いくらまだ婚約者とはいえ、次期公爵にあまりにも無礼な事をし過ぎてしまった。やはり前世の記憶が強いのだろう。もし責任を問われるような事があればすべての責は自分にあると妹を守らなければ。
リィタは無理矢理瞼を閉じさせると意識を沈めていった。
◇
ベイルが屋敷に来たとの報せにリィタは以前のように姿勢を正した。これから自分は婚約解消の上、偽証やその他諸々の罪に問われるのだろうと覚悟を決める。
ベイルの待つ客室に通されると完璧な礼をしてみせた。その姿に周りから安堵の息が漏れ聞こえる。リィタは頭を上げると微笑んだ。

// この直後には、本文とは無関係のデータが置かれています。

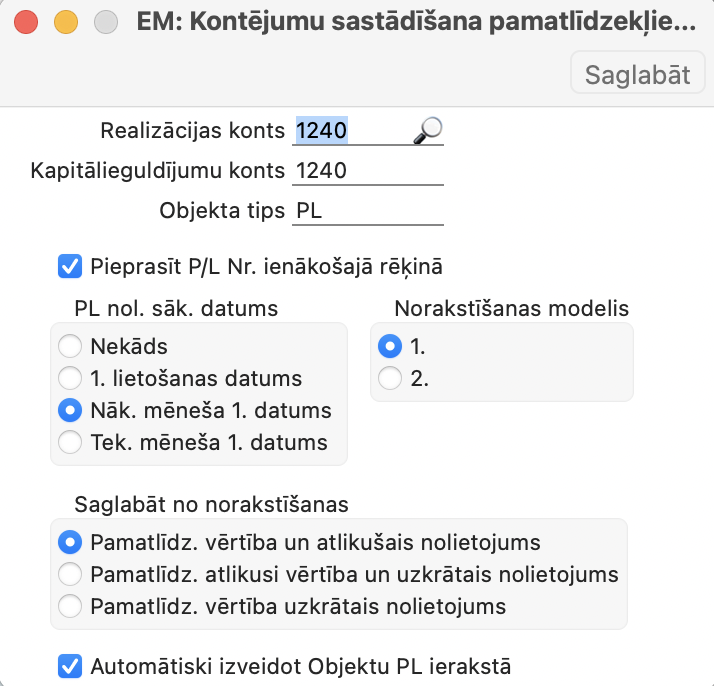This screenshot has height=686, width=714.
Task: Select Pamatlīdz. vērtība uzkrātais nolietojums option
Action: tap(70, 605)
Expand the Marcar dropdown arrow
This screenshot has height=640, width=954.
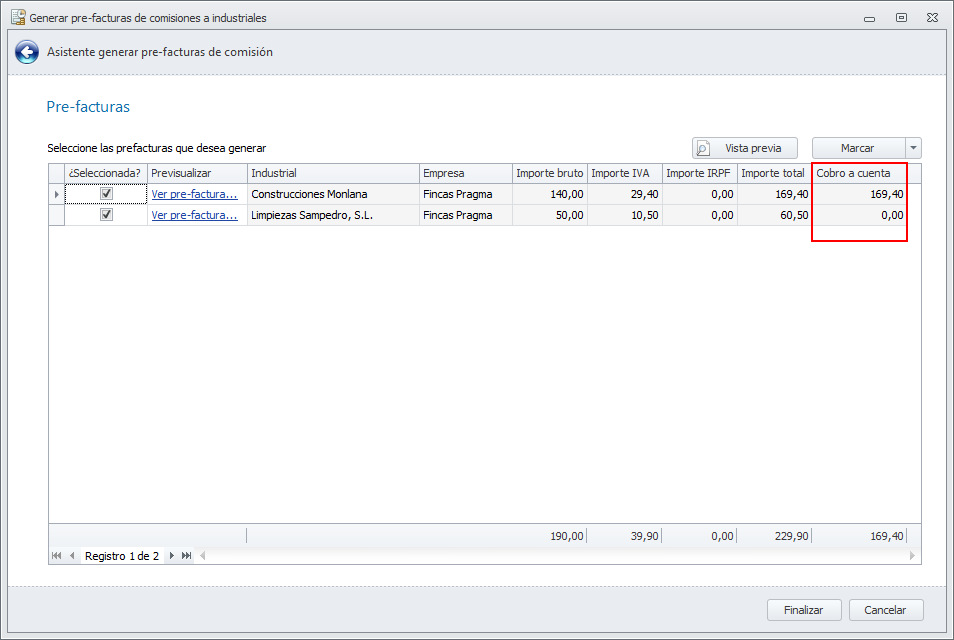[913, 148]
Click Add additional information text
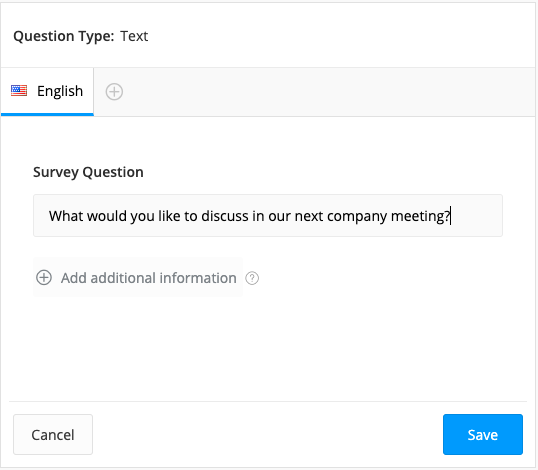 149,278
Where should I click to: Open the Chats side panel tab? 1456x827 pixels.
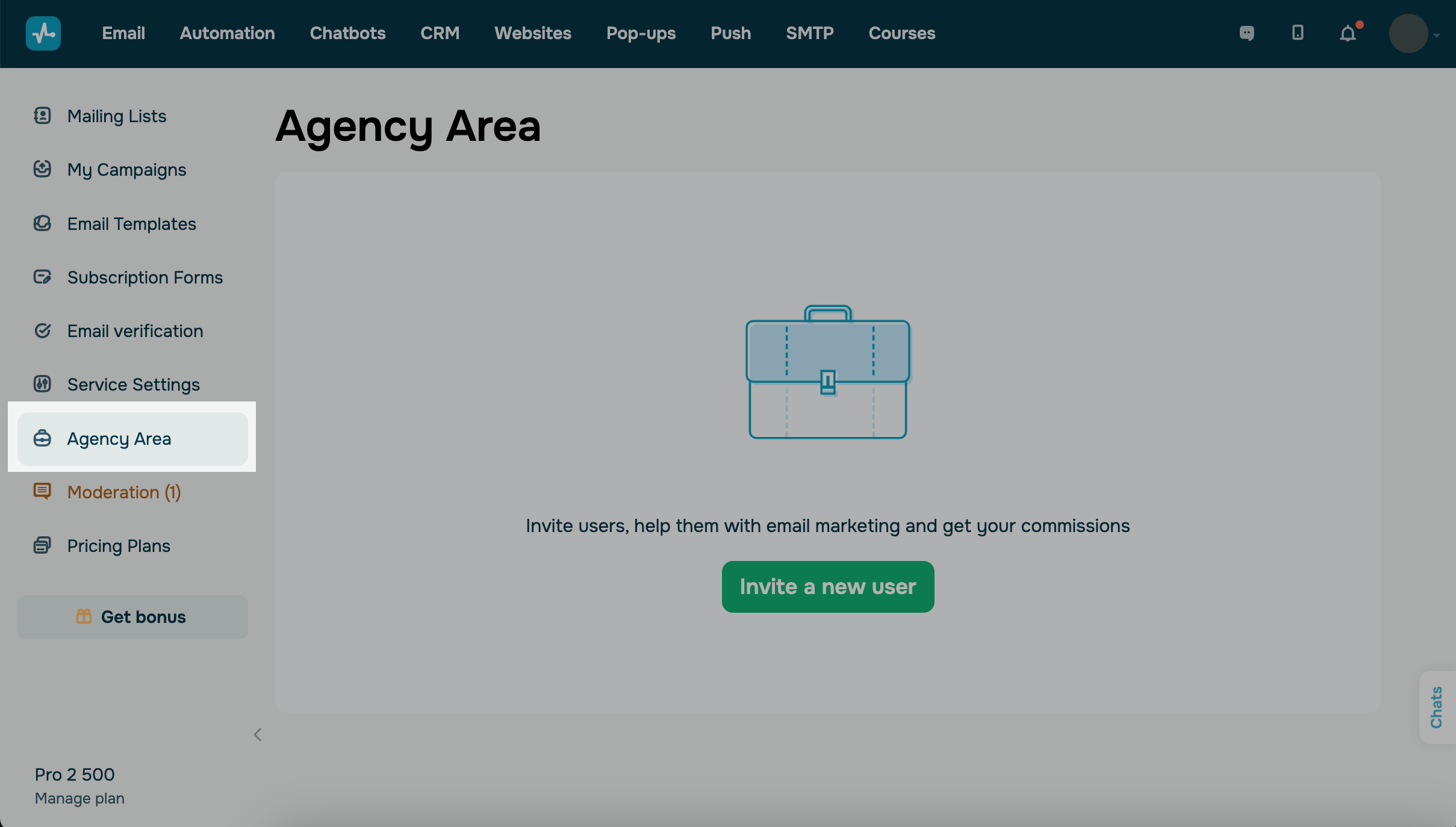1437,707
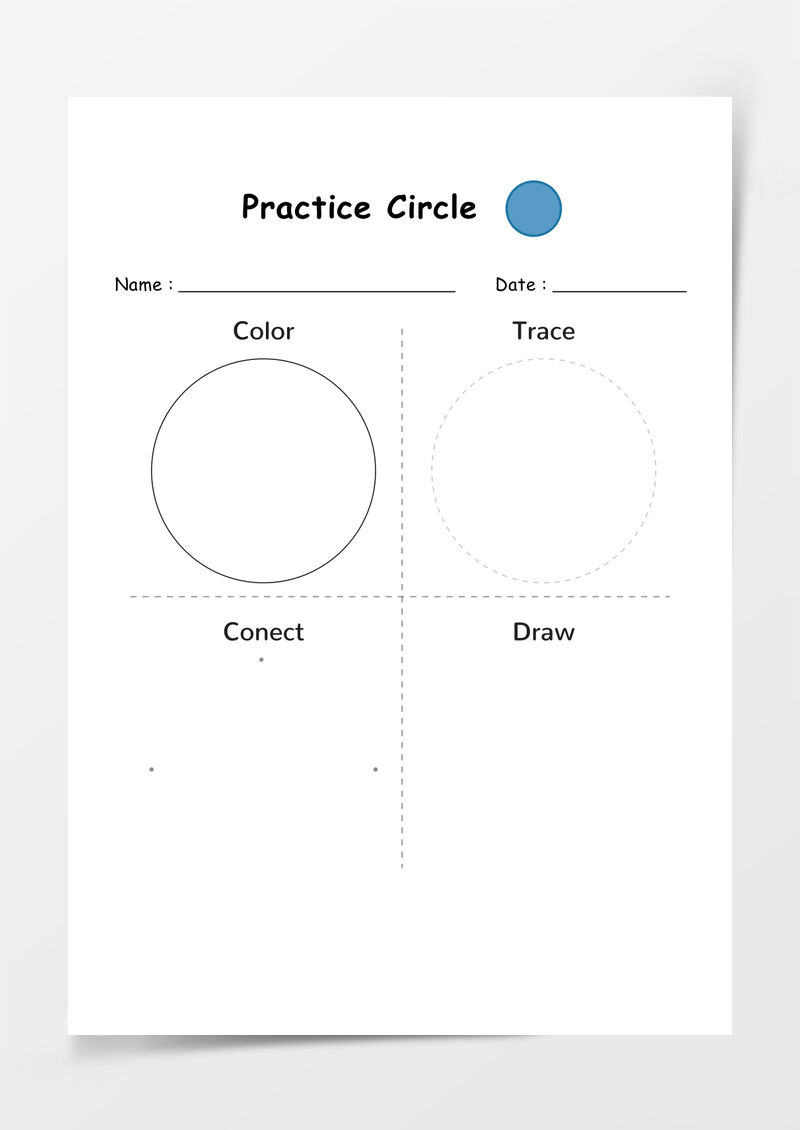This screenshot has width=800, height=1130.
Task: Click the word Practice in the title
Action: coord(306,207)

ベイルはソファーから立ち上がるとリィタまで歩み寄る。その間もリィタは表情を崩さない。
「え!? クライシス卿!?」
突然ベイルはリィタの前に膝をつくと頭を下げた。予期していなかった行動にリィタは慌てた。
「どうか、ベイルと呼んでほしい」
尚も戸惑いベイルを立たせようと手を伸ばすリィタの手をそっと握った。
「私は愚かだった。完璧なんかではなかった。確かに私は素のままの君に好意を持ったが、そうじゃないんだ。あの頃の君を失って私はようやく気づいたんだ。リィタの優しさと愛情に」
驚くリィタにベイルは続ける。
「以前の君には無礼なことばかりしてしまった。今更勝手なのは分かっている。分かった上でもう一度伝えたいんだ。私にチャンスをくれないだろうか。もう一度君の隣に立つチャンスを……」
ベイルは胸元からリングケースを取り出すと開いて見せた。その中には公爵家に代々伝わる指輪が輝いている。リィタは涙をこらえようと両手で顔を覆った。
「リィタが隣にいると安心できた。君のあの穏やかな微笑みも、屈託のない笑顔もリィタという存在全てが私にとってかけがえのないものだと過去の君を失ってようやく気づいたんだ」
リィタの目からとめどなく涙が溢れ、頬が熱くなっていく。
「どうかやり直させてほしい。完璧ではなかった私をもう一度だけ隣で支えてはくれないだろうか」
「…………はい、ベイル様」
指輪を受け取ると過去の自分が癒されていくような気がしてまた涙が溢れた。ベイルは立ち上がるとリィタを抱きしめる。
「すまなかったリィタ。……本当に、ありがとう」
ベイルの腕の中でリィタは嬉しそうに笑って頷いた。
◇
リィタはその後、無事に社交界へと復帰した。以前と変わらぬ微笑みと姿勢。そして夫となったベイルを隣で支えていた。少し変わったことと言えばベイルの表情から冷たさが僅かに感じられなくなったことだろうか。
「ベイル様、本日もお疲れ様にございます」
「あぁ、リィタもご苦労だったな」
二人は以前より仲睦まじさを見せながら城の外へ揃って出た。そして馬車ではなく二頭の馬へ歩み寄るとそれぞれの馬に跨った。手綱を確認し、優しく撫でる。
「では帰ろうか、リィタ」
「はい、ベイル様」
二人は無邪気に笑って馬を公爵邸に向けて走らせた。